From The Visiting Privilege, Knopf, 2015. Originally published in Taking Care by Joy Williams, Random House, 1972

‘Perform Small Tasks’ by Diane Williams

I could have picked any one of the forty stories from this collection. Her writing is so energetic, always surprising, and militantly singular. When I start reading one of her stories – no matter how many times I’ve read it before – I often find myself thinking “Ah, yes, I’ve got this one sewn up! I get it! I’ll not be conquered this time!” What a fool I am. Williams has this knack to outwit her readers. I don’t believe it’s intentional, but simply who the writer, Diane Williams, is. Her sharp eye on life. Her ability to tunnel into the mundane, to slip through the cracks, and pull out endless treasures. I’m with Jonathan Franzen, who said: “Diane Williams is one of the true living heroes of the American avant-garde.” Keep ’em coming, Diane!

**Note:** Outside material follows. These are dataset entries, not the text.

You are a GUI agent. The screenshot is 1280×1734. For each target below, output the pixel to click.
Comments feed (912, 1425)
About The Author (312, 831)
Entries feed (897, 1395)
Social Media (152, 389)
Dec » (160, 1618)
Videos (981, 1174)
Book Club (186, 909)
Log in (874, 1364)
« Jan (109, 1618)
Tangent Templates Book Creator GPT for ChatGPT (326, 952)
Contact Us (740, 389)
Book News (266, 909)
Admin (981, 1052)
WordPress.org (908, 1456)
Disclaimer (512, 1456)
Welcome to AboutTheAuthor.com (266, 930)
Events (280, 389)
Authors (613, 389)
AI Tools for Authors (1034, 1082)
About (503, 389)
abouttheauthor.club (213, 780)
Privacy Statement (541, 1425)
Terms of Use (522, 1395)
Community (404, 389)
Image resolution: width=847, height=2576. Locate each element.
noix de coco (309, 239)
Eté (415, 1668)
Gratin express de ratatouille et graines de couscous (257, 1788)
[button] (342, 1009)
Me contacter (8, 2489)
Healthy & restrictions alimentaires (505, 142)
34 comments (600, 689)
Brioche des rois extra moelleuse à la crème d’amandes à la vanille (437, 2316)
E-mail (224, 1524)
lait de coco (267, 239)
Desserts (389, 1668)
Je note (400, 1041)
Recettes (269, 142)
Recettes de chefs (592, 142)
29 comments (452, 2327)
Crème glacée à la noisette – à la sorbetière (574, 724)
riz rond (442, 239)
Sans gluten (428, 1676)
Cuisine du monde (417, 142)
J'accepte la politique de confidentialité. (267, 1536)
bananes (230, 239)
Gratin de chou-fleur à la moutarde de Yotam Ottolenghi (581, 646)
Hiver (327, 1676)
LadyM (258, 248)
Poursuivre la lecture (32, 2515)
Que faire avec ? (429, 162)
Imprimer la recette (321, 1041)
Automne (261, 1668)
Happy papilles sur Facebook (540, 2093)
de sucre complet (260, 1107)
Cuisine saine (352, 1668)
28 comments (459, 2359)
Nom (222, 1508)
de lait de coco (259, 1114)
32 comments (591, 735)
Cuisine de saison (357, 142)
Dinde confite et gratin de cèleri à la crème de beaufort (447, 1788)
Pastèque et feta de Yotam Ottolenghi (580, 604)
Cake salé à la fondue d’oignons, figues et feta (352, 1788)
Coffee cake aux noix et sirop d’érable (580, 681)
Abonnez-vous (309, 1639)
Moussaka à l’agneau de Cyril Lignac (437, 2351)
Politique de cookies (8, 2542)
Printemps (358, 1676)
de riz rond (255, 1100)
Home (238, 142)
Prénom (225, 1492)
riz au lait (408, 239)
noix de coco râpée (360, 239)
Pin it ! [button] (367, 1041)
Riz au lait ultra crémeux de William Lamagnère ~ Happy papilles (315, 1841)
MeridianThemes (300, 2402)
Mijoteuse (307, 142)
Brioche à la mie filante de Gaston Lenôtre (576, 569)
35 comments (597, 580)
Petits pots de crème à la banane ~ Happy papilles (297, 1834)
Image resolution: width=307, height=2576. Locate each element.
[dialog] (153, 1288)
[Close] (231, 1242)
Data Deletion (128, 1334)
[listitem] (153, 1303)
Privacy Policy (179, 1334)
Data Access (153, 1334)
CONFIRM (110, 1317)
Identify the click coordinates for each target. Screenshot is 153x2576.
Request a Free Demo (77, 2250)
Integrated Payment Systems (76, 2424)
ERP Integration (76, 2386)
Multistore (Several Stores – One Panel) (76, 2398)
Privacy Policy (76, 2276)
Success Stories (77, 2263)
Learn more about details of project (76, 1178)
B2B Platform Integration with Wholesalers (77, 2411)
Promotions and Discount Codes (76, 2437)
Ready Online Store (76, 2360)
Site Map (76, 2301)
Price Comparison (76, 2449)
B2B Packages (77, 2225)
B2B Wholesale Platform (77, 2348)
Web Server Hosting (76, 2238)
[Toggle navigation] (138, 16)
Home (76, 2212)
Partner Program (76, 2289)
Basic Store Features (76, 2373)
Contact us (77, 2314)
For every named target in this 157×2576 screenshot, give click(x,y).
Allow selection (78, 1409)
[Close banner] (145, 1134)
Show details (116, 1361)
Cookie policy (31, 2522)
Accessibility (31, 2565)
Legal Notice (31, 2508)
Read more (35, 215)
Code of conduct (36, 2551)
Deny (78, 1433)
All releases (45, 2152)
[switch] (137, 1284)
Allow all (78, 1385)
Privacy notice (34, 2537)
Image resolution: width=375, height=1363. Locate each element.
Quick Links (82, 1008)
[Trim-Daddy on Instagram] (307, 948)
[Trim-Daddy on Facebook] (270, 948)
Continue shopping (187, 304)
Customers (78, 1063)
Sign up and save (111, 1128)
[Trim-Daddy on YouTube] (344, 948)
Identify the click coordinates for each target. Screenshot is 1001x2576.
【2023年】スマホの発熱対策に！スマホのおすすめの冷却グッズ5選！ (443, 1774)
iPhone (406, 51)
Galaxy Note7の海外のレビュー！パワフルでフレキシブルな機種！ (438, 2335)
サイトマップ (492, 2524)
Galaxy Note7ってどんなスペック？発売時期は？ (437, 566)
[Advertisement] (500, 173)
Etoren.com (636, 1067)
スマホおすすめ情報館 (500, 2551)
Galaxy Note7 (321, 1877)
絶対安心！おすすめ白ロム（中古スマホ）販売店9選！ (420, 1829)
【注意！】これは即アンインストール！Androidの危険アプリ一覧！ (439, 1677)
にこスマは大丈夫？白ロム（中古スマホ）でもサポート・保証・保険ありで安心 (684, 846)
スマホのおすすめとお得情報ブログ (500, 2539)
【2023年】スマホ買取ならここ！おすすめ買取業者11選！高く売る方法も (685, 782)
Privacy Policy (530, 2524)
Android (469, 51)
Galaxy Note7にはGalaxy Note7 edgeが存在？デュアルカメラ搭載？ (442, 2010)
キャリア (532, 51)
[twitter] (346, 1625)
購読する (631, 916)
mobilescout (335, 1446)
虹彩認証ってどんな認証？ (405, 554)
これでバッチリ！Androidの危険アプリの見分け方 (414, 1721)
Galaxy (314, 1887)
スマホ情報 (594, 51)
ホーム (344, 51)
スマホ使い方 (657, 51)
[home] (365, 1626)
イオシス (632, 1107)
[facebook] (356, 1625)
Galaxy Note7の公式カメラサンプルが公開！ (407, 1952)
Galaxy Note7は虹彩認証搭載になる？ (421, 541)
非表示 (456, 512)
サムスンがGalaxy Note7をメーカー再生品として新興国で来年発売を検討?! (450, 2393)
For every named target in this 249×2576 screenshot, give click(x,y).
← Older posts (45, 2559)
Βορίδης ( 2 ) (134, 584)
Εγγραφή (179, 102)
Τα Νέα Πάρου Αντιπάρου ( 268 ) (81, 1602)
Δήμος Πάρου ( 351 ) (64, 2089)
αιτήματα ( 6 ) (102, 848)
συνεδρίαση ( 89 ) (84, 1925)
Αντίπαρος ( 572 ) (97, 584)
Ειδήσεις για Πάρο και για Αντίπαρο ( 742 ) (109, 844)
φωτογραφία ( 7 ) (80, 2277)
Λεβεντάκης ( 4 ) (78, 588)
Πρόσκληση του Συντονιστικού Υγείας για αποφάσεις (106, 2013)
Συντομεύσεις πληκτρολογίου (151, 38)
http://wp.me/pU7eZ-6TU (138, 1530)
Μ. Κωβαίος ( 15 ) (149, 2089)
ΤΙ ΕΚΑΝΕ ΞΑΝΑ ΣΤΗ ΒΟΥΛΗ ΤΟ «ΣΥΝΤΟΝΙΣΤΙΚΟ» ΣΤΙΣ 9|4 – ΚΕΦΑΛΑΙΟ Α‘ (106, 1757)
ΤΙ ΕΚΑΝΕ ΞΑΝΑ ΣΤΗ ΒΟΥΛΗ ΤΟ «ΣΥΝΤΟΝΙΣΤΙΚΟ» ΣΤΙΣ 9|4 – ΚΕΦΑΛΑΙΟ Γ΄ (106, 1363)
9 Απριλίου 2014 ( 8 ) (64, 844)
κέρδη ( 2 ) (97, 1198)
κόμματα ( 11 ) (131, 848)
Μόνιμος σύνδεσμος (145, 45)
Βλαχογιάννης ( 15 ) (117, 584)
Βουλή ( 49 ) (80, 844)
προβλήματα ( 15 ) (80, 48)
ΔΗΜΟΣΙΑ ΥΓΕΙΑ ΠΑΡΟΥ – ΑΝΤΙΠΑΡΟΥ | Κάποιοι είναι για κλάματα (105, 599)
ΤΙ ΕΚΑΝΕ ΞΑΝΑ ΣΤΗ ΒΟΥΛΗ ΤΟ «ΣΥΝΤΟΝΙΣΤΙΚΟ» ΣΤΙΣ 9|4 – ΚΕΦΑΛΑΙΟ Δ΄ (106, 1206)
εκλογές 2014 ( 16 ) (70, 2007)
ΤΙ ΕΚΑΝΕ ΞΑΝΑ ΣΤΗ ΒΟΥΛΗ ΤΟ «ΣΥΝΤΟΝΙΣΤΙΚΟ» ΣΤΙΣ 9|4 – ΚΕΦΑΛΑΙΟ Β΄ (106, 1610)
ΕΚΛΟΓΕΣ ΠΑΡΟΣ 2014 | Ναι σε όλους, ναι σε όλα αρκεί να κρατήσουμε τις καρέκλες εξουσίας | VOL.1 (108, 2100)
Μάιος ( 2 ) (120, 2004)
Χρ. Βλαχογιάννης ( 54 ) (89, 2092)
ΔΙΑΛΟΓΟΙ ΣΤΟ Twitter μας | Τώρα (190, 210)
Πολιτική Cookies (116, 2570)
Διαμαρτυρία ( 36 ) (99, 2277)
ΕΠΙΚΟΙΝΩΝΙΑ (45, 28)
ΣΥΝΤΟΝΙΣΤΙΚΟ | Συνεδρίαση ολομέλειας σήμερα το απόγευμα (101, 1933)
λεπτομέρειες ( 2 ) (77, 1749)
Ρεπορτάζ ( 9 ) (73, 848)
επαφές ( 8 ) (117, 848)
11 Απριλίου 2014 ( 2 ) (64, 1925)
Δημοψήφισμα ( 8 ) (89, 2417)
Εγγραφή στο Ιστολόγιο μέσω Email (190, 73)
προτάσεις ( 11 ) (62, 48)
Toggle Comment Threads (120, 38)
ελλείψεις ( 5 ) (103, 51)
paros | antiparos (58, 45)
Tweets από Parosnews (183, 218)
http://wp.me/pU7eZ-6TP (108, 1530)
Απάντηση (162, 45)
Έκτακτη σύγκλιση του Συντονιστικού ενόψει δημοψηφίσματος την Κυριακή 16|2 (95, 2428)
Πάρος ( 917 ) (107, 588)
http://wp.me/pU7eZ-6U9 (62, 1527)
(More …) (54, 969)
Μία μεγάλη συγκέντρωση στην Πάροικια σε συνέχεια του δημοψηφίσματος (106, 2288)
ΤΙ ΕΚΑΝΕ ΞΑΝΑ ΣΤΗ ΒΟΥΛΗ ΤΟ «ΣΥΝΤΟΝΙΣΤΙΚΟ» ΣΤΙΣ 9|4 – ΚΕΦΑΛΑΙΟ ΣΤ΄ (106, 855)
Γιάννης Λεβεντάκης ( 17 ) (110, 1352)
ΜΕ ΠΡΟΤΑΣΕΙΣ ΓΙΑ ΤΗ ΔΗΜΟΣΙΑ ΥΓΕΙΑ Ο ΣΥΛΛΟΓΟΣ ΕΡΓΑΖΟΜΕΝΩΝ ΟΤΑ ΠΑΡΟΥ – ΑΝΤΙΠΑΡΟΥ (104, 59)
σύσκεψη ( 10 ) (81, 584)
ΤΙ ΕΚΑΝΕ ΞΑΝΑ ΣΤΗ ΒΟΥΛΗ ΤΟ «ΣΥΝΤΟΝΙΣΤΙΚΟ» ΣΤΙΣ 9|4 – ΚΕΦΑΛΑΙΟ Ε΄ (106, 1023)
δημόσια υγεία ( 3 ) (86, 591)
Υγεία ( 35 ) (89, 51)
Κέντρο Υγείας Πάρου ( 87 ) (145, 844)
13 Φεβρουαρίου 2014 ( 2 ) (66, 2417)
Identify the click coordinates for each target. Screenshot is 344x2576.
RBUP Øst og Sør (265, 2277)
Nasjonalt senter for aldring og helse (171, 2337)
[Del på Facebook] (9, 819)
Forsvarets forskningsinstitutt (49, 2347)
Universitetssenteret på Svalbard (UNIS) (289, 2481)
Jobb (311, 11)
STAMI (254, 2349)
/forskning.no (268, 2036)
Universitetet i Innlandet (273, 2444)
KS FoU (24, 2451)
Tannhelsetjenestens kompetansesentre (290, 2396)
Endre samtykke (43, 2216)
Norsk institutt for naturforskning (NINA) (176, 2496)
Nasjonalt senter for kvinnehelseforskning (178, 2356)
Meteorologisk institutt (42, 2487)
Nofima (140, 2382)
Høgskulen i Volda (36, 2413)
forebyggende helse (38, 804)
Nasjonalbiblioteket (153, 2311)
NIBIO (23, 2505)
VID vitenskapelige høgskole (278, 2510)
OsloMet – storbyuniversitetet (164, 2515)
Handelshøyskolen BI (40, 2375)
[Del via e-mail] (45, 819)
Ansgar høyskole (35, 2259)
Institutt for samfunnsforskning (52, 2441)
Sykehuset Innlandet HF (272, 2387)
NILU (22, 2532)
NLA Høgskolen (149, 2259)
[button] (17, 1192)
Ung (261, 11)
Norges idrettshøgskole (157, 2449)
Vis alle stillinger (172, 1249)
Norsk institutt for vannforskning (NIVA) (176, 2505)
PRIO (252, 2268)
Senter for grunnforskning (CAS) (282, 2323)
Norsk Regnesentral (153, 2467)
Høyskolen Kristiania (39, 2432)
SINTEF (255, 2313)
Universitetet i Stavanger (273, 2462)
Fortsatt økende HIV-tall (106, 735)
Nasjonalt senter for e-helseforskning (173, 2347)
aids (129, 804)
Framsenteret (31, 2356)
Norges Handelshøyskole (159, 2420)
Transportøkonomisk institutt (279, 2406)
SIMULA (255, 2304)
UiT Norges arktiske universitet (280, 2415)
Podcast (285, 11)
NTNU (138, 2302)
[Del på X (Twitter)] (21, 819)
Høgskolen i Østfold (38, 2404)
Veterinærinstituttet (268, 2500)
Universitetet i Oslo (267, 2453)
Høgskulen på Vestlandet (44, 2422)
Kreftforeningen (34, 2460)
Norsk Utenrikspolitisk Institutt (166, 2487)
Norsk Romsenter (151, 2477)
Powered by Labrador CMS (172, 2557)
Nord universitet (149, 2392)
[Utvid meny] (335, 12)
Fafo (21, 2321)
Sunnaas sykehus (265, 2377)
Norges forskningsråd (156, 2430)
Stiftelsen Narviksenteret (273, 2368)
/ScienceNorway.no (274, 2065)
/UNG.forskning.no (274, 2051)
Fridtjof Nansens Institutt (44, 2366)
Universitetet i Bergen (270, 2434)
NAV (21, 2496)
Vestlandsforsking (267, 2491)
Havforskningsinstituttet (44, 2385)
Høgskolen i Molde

from Fine, Fine, Fine, Fine, Fine, CB editions, 2016

‘The Necessary Strength’ by David Constantine

So I’ve saved what I believe to be the very best until very end. I should get down on my knees to type this final entry. It was almost impossible for me to pick just one of David Constantine’s flawless stories, published beautifully, always with stunning covers, by Comma Press. Thanks to Mike Harrison‘s recommending – possibly via one of his addictive blog posts – I bought a copy of The Shieling. I was blown away. I went out and bought Under the Dam as a present for someone else, but promptly read it myself, cover to cover. A year or so later, I was given Tea at the Midland and, oh my goodness me, like the previous collections, it is unbelievably brilliant. With every one of his stories, when I reach the end I go straight back to the beginning. His work is always deeply pleasurable and immensely satisfying, and you can never quite pin down how he’s pulled it off. His work is mysterious, genuine, technically perfect and aesthetically awesome.

So why did I choose this one? Well, it was a tight contest between this and ‘Memorial’, which is in The Shieling, and which I adore and have read at least a dozen times. Both stories pop into my head all the time. I came down in favour of this one because it is linked to my enduring fascination with horses. As a little teaser, I give you the opening two sentences: ‘That horse makes me nervous,’ Judith said. ‘I don’t like him being here.’